Supplied passage:
>>>

- Directed by: Julian Gibbs
- Written by: Joe Barton
- Produced by: Jo Allen
- Starring: Tom Fletcher Danny Jones Harry Judd Dougie Poynter
- Release date: 29 November 2010;
- Running time: 38 minutes
- Country: United Kingdom
- Language: English

= Nowhere Left to Run =

2010 film by Julian Gibbs

Nowhere Left to Run is a 2010 short film starring English pop rock band McFly, which was shot over three days. The film was first screened through the group's official website on 13 October 2010. The film features the band playing versions of themselves, with a vampire-themed twist. The film features seven songs from their fifth studio album, Above the Noise. The film was released on DVD on 29 November 2010 in the UK.

==Plot==
The opening of the film shows Dougie being chased though the woods by several fanged fangirls. He then enters a church where he holds the doors closed to prevent them from following him and shouts at the heavens. It then cuts to the band being interviewed three days earlier about their new album, with Harry acting strangely. When the interview is finished he is seen entering the dressing room of the interviewer. The band is then told by their manager that they are to finish recording their new album in a new location, away from all distractions. In the mansion that they are to record in, they see a news report about how the presenter who had interviewed them is missing and her dressing room has been found covered in blood. Their manager dismisses the bands concerns and Harry laughs saying how she was happy the last time he saw her. He then follows the cleaning lady out of the room and proceeds to make out with her and bite her neck, revealing that he is a vampire. The band are then shown performing "Party Girl".

<<<

Stored rows:
>>>

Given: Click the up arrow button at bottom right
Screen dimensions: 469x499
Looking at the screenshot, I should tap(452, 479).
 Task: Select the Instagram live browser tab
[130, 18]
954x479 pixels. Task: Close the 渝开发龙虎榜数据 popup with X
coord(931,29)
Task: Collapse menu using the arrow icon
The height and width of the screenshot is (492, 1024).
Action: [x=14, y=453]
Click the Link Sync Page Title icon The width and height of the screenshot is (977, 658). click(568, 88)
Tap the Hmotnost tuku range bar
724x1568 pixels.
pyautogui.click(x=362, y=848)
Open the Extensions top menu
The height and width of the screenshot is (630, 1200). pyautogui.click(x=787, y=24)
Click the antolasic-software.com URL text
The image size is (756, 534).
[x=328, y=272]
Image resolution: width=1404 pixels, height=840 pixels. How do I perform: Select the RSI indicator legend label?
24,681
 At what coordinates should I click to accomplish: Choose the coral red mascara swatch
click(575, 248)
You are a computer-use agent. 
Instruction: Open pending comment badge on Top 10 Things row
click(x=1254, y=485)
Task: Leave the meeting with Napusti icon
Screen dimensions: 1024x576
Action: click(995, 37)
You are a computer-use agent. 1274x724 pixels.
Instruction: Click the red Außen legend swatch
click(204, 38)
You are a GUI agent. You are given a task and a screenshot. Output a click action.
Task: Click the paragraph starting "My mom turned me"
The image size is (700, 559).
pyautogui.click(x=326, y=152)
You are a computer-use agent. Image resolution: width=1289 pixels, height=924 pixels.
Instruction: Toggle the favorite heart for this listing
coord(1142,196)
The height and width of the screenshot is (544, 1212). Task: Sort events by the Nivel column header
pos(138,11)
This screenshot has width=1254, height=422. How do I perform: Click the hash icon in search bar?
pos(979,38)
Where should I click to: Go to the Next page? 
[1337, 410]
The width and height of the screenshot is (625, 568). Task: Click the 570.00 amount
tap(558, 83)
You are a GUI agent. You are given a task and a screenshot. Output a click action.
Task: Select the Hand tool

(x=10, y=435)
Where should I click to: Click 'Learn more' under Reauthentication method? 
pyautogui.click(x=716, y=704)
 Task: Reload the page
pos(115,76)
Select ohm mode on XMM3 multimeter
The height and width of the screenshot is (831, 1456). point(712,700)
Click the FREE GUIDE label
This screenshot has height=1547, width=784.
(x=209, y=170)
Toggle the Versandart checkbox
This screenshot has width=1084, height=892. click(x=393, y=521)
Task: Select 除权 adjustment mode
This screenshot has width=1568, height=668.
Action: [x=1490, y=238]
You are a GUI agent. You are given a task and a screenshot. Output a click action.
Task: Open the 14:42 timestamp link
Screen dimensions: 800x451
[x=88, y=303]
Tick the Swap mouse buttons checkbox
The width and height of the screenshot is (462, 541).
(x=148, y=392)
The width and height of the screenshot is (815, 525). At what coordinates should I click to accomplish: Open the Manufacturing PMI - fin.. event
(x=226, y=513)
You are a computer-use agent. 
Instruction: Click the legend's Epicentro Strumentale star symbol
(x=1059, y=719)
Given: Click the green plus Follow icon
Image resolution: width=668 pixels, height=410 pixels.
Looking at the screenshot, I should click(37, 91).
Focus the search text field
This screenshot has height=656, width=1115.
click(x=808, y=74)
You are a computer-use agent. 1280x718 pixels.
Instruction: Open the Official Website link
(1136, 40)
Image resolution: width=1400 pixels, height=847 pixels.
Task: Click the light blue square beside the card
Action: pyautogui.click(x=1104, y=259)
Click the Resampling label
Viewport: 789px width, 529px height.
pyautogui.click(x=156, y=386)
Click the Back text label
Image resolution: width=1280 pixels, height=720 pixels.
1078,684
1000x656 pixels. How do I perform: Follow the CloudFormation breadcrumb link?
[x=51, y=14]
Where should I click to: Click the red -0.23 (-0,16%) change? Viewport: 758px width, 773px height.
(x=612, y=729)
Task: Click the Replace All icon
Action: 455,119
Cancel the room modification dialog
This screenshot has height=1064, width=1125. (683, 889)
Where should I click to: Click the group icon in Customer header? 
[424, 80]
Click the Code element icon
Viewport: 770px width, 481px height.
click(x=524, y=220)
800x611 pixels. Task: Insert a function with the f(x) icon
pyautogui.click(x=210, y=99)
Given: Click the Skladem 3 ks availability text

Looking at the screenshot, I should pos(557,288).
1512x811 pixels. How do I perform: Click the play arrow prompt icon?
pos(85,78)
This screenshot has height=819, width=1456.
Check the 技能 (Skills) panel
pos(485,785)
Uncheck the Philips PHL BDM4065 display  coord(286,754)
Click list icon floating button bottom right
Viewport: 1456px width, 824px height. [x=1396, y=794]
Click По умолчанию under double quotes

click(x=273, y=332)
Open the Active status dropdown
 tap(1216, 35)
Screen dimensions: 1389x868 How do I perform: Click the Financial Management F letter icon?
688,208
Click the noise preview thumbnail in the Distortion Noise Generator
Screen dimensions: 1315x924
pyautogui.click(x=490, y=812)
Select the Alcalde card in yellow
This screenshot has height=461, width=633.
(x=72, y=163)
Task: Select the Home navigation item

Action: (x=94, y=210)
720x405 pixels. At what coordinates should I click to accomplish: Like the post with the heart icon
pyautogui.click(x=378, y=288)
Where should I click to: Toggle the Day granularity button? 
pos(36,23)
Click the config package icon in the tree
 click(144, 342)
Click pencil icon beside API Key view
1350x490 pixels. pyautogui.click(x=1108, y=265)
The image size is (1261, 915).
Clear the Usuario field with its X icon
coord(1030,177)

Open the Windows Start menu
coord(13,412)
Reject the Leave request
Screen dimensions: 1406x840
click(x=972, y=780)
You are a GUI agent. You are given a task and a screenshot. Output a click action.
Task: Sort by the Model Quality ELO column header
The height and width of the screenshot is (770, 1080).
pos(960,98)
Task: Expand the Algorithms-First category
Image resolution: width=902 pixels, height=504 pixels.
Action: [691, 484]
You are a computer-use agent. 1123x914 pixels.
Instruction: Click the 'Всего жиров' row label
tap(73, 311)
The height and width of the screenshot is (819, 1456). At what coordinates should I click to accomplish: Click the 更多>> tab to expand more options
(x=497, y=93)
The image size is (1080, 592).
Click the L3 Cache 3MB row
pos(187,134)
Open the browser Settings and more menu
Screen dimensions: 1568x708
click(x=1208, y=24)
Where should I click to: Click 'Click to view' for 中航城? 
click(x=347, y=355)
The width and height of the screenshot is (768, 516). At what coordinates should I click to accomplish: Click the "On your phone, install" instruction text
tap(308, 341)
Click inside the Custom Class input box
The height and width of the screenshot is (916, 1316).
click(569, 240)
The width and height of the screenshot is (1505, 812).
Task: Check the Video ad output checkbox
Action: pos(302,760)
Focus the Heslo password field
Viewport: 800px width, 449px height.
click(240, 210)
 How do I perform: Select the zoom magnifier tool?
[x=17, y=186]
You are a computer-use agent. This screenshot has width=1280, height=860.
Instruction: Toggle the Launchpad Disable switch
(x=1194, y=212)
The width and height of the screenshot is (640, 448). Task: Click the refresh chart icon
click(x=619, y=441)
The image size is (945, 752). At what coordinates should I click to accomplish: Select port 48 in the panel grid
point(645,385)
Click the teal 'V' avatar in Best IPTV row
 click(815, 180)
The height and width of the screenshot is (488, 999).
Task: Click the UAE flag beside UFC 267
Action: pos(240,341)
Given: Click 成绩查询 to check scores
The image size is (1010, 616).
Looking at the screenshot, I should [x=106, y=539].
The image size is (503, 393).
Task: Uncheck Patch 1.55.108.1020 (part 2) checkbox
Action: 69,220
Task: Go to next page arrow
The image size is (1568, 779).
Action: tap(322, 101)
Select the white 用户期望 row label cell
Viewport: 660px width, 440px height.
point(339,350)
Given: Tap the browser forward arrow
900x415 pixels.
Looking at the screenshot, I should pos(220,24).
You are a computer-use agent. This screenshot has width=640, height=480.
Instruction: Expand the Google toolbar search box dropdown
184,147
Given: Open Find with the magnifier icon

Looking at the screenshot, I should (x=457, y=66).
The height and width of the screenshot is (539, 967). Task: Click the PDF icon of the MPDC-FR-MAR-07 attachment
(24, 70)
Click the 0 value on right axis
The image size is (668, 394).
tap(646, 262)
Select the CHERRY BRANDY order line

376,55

<<<

Exercise: From the Nowhere Left to Run article above, write out word for word the stretch that opens with the words "- Directed by: Julian" and closes with "2010 in the UK.".

Answer in full:
- Directed by: Julian Gibbs
- Written by: Joe Barton
- Produced by: Jo Allen
- Starring: Tom Fletcher Danny Jones Harry Judd Dougie Poynter
- Release date: 29 November 2010;
- Running time: 38 minutes
- Country: United Kingdom
- Language: English

= Nowhere Left to Run =

2010 film by Julian Gibbs

Nowhere Left to Run is a 2010 short film starring English pop rock band McFly, which was shot over three days. The film was first screened through the group's official website on 13 October 2010. The film features the band playing versions of themselves, with a vampire-themed twist. The film features seven songs from their fifth studio album, Above the Noise. The film was released on DVD on 29 November 2010 in the UK.